▶ What the exercise asks:
How many lines in the entries below contain the string "logo"? Reply with the number only.

▶ Data excerpts:
+===+
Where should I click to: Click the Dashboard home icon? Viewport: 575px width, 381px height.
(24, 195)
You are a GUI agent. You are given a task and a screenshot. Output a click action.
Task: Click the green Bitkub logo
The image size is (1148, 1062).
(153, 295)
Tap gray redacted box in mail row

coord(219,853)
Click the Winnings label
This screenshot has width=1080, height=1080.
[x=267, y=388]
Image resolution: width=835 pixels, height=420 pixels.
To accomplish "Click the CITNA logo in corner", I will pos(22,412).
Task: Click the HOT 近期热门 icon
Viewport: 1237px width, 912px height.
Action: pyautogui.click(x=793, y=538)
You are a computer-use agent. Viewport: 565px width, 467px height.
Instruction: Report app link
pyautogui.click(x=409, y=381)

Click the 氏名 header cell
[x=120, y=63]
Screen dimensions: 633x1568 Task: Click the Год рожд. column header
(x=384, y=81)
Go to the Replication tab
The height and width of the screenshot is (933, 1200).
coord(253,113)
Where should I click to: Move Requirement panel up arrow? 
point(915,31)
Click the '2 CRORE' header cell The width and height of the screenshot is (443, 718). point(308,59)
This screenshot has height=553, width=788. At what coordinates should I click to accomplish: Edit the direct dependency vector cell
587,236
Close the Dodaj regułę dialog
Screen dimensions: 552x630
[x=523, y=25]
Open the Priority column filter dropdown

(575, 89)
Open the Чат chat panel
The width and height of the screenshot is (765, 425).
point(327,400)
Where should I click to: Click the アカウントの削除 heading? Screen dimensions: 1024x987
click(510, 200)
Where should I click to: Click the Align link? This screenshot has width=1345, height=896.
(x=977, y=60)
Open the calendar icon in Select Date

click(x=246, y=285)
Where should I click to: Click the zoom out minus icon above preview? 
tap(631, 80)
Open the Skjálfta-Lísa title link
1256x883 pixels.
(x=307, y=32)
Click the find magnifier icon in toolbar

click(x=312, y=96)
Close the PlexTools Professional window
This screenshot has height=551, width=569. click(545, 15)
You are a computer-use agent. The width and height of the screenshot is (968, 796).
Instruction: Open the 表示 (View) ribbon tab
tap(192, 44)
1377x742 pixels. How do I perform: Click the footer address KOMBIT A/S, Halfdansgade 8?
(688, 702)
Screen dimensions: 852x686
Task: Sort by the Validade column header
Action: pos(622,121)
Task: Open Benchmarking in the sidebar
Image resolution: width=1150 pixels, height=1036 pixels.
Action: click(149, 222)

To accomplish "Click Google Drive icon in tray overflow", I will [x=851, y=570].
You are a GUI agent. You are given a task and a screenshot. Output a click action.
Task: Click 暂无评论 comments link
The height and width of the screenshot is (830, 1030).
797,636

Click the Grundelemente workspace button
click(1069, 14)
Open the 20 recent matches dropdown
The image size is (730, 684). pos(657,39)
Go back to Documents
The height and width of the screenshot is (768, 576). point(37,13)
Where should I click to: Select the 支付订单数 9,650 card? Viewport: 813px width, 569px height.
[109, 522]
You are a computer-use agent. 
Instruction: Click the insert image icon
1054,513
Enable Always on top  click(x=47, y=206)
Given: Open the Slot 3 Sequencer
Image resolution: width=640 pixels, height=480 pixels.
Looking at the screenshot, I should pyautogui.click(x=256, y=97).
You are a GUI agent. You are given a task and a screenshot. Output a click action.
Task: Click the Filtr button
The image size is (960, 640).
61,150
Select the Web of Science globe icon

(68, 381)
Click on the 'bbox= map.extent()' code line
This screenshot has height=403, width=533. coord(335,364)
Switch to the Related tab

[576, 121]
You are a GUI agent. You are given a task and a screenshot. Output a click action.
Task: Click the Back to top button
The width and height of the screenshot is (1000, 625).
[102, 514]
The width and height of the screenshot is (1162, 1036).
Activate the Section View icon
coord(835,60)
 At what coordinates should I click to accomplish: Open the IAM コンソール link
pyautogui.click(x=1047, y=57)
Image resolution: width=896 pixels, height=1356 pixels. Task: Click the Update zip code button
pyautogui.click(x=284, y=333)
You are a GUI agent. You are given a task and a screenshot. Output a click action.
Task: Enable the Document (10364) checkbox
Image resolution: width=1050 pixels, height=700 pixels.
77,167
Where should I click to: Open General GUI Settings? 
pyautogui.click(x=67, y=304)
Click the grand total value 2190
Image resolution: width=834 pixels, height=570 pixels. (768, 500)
+===+
▶ Written response:
2